── Provided records

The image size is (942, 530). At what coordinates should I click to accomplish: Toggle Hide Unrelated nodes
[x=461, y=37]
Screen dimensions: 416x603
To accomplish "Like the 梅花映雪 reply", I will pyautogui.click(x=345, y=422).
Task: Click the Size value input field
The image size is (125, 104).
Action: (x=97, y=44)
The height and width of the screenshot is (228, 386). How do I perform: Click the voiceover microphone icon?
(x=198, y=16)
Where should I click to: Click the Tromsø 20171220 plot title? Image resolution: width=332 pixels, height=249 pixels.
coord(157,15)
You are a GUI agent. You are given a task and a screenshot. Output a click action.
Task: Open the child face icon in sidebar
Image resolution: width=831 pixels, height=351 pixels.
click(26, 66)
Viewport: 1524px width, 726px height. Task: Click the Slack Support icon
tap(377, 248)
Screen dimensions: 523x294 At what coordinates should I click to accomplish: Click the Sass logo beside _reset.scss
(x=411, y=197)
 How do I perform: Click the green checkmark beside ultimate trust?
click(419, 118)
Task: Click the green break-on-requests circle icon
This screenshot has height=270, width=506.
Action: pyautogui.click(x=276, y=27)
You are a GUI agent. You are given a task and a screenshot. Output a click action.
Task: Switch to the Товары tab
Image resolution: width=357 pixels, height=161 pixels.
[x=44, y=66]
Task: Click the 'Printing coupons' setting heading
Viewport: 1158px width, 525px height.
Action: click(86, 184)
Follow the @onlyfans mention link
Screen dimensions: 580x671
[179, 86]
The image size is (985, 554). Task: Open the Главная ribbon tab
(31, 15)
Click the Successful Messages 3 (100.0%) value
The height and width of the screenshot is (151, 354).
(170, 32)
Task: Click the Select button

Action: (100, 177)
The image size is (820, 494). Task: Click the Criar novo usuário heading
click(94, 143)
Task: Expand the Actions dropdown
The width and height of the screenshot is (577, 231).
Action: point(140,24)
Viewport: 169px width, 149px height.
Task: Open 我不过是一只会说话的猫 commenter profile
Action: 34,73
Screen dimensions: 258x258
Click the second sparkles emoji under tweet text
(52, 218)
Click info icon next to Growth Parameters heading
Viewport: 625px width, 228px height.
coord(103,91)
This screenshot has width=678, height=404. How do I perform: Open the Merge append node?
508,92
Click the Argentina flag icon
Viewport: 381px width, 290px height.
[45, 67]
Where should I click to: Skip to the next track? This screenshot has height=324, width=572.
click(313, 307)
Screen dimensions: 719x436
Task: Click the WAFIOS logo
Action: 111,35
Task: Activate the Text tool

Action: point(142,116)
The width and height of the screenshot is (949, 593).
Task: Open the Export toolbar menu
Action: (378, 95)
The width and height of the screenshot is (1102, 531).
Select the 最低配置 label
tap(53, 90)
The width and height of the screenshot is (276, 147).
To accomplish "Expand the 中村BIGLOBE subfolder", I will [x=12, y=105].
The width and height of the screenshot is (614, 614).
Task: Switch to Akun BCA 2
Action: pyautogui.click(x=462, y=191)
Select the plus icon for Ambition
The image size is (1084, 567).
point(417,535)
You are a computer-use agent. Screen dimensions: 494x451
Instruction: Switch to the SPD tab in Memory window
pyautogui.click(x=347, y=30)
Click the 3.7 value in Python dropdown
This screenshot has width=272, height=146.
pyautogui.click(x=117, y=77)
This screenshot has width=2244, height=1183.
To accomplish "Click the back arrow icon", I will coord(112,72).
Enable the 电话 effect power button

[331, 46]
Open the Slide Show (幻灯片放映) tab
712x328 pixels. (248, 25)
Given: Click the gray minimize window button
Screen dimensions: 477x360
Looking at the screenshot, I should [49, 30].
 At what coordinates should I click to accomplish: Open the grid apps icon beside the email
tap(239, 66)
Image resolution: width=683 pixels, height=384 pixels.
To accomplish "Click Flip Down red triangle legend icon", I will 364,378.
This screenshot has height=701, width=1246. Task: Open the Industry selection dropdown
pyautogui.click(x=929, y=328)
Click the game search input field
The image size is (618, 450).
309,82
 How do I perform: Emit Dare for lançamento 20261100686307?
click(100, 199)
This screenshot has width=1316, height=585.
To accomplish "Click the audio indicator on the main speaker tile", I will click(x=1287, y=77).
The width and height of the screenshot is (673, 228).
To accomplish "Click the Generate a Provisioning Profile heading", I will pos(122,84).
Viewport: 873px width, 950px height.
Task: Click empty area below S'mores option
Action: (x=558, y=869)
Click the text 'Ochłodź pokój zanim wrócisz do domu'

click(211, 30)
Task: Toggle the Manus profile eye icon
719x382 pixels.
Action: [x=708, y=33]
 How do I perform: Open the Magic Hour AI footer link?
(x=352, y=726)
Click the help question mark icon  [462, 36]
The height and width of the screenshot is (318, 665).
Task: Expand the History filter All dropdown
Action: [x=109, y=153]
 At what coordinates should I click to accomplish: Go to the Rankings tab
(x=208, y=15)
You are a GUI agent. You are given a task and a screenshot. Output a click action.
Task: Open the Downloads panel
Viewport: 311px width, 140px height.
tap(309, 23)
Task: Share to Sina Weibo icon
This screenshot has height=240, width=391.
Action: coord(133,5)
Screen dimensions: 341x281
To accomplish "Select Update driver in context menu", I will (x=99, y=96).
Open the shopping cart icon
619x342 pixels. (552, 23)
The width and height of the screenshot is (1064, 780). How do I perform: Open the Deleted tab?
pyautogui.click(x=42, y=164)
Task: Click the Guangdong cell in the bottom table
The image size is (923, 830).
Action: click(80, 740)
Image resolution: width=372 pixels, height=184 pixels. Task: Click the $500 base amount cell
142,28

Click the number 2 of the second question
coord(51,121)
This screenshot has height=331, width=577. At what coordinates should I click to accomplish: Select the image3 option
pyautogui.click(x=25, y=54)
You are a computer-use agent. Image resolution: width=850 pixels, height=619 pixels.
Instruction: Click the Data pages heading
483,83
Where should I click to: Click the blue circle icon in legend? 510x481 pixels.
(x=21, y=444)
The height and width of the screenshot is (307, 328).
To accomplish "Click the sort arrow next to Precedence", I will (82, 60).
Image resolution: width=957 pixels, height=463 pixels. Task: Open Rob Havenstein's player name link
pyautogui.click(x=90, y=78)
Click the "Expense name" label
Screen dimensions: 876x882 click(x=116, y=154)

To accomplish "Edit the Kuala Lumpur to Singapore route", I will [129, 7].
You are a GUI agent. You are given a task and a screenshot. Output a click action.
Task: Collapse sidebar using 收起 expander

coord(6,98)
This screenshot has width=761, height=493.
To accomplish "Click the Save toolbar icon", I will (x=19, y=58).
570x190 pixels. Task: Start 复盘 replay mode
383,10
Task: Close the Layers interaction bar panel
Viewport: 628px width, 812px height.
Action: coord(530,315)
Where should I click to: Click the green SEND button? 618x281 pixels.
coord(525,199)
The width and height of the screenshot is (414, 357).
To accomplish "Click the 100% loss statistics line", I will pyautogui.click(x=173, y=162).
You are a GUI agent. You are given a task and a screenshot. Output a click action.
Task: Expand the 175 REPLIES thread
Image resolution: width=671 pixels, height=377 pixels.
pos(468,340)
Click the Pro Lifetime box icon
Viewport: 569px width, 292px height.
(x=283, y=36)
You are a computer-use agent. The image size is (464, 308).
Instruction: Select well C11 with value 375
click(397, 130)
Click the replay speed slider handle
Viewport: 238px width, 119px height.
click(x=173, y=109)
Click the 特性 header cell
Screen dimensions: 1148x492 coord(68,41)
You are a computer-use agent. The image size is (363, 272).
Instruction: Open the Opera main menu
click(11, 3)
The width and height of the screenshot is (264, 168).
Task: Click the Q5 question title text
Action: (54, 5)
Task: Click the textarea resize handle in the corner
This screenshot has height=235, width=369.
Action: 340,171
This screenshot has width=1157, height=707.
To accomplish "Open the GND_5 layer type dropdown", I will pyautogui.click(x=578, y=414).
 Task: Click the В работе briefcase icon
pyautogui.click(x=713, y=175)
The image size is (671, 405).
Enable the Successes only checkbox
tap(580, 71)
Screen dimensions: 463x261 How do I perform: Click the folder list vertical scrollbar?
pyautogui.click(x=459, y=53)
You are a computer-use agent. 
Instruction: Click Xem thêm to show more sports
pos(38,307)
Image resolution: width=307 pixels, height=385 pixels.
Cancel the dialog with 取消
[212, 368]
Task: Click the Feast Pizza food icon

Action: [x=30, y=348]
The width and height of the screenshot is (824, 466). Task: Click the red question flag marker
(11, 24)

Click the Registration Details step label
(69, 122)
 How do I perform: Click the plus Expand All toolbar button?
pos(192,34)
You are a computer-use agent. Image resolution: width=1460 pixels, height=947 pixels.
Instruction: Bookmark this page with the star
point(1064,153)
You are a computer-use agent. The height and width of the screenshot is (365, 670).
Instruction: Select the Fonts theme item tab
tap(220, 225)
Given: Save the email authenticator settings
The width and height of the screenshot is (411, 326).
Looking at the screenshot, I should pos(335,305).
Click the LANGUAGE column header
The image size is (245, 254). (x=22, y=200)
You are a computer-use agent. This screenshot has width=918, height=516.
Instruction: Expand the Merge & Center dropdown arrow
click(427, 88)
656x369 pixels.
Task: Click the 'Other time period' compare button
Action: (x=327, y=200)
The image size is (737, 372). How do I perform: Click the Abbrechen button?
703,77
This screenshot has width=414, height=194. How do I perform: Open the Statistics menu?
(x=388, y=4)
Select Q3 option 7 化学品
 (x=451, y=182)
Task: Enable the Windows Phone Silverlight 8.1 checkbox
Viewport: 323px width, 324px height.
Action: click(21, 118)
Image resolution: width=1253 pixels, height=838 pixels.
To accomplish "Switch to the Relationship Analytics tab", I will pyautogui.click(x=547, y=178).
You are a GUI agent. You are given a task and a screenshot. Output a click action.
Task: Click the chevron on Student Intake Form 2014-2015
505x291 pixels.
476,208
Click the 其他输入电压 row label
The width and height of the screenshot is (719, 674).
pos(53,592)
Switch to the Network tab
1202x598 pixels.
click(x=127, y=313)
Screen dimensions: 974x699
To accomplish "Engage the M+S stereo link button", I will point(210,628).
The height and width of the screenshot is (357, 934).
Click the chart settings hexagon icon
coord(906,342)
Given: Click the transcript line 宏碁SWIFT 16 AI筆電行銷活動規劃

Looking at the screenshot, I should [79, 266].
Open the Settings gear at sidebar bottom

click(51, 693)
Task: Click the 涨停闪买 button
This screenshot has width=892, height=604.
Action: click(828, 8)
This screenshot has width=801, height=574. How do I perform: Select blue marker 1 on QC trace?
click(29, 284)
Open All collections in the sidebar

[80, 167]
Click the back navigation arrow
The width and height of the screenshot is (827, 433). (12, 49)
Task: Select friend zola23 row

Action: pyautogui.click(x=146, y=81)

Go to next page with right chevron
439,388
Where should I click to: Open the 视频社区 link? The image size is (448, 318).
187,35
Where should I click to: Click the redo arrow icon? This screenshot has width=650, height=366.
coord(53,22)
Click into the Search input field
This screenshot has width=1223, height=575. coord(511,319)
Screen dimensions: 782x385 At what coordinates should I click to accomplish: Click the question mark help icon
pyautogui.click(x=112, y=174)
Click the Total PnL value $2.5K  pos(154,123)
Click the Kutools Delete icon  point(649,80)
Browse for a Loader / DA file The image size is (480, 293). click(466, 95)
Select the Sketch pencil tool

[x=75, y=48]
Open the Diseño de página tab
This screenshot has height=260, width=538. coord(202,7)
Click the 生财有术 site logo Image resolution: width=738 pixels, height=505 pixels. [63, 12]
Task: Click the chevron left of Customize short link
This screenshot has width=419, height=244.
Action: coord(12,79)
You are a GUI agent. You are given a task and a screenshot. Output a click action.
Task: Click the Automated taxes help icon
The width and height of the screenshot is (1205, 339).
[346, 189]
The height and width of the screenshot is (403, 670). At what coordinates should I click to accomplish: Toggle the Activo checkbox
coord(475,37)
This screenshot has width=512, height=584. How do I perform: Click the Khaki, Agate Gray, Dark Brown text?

────

- Your task: Lay out the rows from the line with "Task: Select friend zola23 row" up to and including the line with "Action: coord(12,79)" as a Markdown table with the columns Number and Text, skipping blank lines.

- Complete output:
| Number | Text |
|---|---|
| 1 | Task: Select friend zola23 row |
| 2 | Action: pyautogui.click(x=146, y=81) |
| 3 | Go to next page with right chevron |
| 4 | 439,388 |
| 5 | Where should I click to: Open the 视频社区 link? The image size is (448, 318). |
| 6 | 187,35 |
| 7 | Where should I click to: Click the redo arrow icon? This screenshot has width=650, height=366. |
| 8 | coord(53,22) |
| 9 | Click into the Search input field |
| 10 | This screenshot has width=1223, height=575. coord(511,319) |
| 11 | Screen dimensions: 782x385 At what coordinates should I click to accomplish: Click the question mark help icon |
| 12 | pyautogui.click(x=112, y=174) |
| 13 | Click the Total PnL value $2.5K  pos(154,123) |
| 14 | Click the Kutools Delete icon  point(649,80) |
| 15 | Browse for a Loader / DA file The image size is (480, 293). click(466, 95) |
| 16 | Select the Sketch pencil tool |
| 17 | [x=75, y=48] |
| 18 | Open the Diseño de página tab |
| 19 | This screenshot has height=260, width=538. coord(202,7) |
| 20 | Click the 生财有术 site logo Image resolution: width=738 pixels, height=505 pixels. [63, 12] |
| 21 | Task: Click the chevron left of Customize short link |
| 22 | This screenshot has width=419, height=244. |
| 23 | Action: coord(12,79) |